Oui, beaucoup. Pour la pureté des Bribes de corps et le mystère de Silent Letters, le mystère de ce que contiennent ces lettres silencieuses mais aussi le mystère de leur genèse, l’histoire qu’il y a derrière.
En quoi consiste le travail de gestion de la collection
Il consiste d’abord à faire l’inventaire et puis à voir les problèmes que chaque objet représente, la condition dans laquelle on l’a trouvé, le suivi, c’est-à-dire que quand une pièce est choisie pour une exposition, s’assurer qu’elle est dans les meilleures conditions possibles, qu’elle est bien encadrée, qu’elle est montrable, qu’elle est restaurée. En général, les œuvres des premières années ont eu de la restauration. C’est énorme comme travail parce qu’il y eu beaucoup d’expositions, donc beaucoup de va et vient, il faut envoyer et recevoir. Cela consiste donc à s’assurer que c’est en bon état au départ, mais que c’est aussi en bon état au retour. Cela consiste donc à vérifier très consciencieusement, dans les moindres détails, les choses quand elles rentrent, prendre le moins de risque possible, tout en exposant et montrant les œuvres. Ensuite, gérer la collection, cela consiste aussi à faire connaître l’œuvre, la placer dans les musées, les fondations, les collections, tout en protégeant les intérêts familiaux, ainsi qu’à aider les curateurs à préparer les expositions, qu’elles soient muséales ou en galeries.
Qui sont les personnes qui s’occupent de cette collection en dehors de toi?
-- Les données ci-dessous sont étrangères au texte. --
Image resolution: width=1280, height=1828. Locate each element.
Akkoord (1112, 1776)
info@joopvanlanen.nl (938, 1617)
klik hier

Salima Babakhyi était l’assistante de maman dès 2005 et elle fait encore partie de l’équipe aujourd’hui avec Ric Flaata, Malado Baldwin, Ron Griffin, Karim Fazulzianov et Lana Maksoud (qui fait le lien avec Beyrouth où elle est basée). Ric est archiviste et connaît la collection par cœur, par numéro. Il est très précieux. Il est avec nous depuis presque dix ans. Malado est une artiste qui est avec nous depuis neuf ans et qui fait de la restauration « in house », nettoyage et retouches. Son background d’artiste lui permet aussi d’avoir un regard très important sur ce qu’on peut faire. Donc quand il y a des choix de conservation parfois, ou des choix artistiques, elle est là. Il y a Ron également qui est aussi artiste et qui construit pour nous tout ce qui relève de la protection. Il a fait le design du storage, il a conçu toutes les boites de protection. Karim, le plus jeune, a commencé il y a moins d’un an. C’est un artiste aussi, un designer, il est très débrouillard, il s’occupe de tout ce qui relève de la photo, il fait aussi plein de choses et il est toujours disponible. Il a l’énergie de ses 20 ans et il nous apporte beaucoup. Enfin il y a la table de chocolats qui est une pièce essentielle de notre fonctionnement.
Des projets d’avenir?
Une grande exposition qui aura lieu l’an prochain au Reina Sophia avec beaucoup d’œuvres. C’est une énorme rétrospective dont Hannah Feldman est la curatrice. Nous avons aussi des projets de publications en anglais et en français.